After a brief tour of the town, we went to the Queen Mine for a tour.
Entrance to the tour |
Visitors don jacket and hard hat with lamp, and ride personnel cart 1500 feet horizontally into the mine, for guided tours by former miners |
Shortly after leaving the pass, a man stepped out of the bush and tried to flag us down. Ian wisely kept going. If it was someone genuinely in distress, the frequent border patrols would find him and give proper aid. If he was trying to evade the Customs and Border Patrol, well, that could spell robbery, car-jacking or worse. Some guide books warn about this.

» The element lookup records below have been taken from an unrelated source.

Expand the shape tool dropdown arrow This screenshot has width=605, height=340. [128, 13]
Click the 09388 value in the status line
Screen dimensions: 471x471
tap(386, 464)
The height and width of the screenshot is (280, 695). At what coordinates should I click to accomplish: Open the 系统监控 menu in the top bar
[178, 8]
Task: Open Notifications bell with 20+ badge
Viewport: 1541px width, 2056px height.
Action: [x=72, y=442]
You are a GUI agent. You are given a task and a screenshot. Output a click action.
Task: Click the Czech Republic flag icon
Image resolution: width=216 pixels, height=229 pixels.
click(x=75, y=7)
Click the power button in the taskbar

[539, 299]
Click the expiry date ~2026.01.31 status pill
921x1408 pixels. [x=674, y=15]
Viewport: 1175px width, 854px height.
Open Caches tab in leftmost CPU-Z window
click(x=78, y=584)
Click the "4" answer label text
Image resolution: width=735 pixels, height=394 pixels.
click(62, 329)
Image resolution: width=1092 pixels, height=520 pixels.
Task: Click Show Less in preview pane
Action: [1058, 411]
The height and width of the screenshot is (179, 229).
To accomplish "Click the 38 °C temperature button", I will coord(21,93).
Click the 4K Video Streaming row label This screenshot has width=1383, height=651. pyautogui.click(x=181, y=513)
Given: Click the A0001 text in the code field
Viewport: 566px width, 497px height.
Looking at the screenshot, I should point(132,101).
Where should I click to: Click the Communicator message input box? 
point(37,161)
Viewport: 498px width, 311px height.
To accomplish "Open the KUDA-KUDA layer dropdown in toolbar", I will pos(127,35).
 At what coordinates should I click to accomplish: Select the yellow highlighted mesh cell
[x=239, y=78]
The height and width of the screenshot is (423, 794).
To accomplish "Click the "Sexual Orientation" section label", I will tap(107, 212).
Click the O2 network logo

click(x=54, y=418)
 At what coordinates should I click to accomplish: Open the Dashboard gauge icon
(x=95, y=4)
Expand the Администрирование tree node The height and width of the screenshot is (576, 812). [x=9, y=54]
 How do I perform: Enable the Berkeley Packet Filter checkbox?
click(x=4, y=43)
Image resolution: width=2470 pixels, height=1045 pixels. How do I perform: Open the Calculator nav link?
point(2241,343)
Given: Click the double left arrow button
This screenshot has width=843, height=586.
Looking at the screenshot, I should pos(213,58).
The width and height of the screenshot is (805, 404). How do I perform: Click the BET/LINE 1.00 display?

We turned onto Forest Road 61 a short time later, and I showed Ian the pretty and lonely country along the Mexican border, through Lochiel and Duquesne. We came across several new items since my earlier trip with Elfrida:
- two manned armored personnel carriers, stationed on local high points
- a newly graded road heading in a straight line towards the border, with a porta-potty every 500 feet for as far as the eye can see, purpose unknown
- nearby, a crew of three civilians erecting an antenna that looks like a metallic miniature palm tree; they are pointing at the blimp permanently moored over distant Fort Huachuca and reading some instrument; they stop and watch us as we pass.
- Several graders; they appear to be widening this road in places (probably a good thing)
- Several new CPB observation posts mounted on cherry-pickers
- A military transport truck carrying fuel, presumably for the armored personnel carriers. The white pickup truck preceeding it is manned by soldiers in combat fatigues who signal us to pull off the road to let them pass.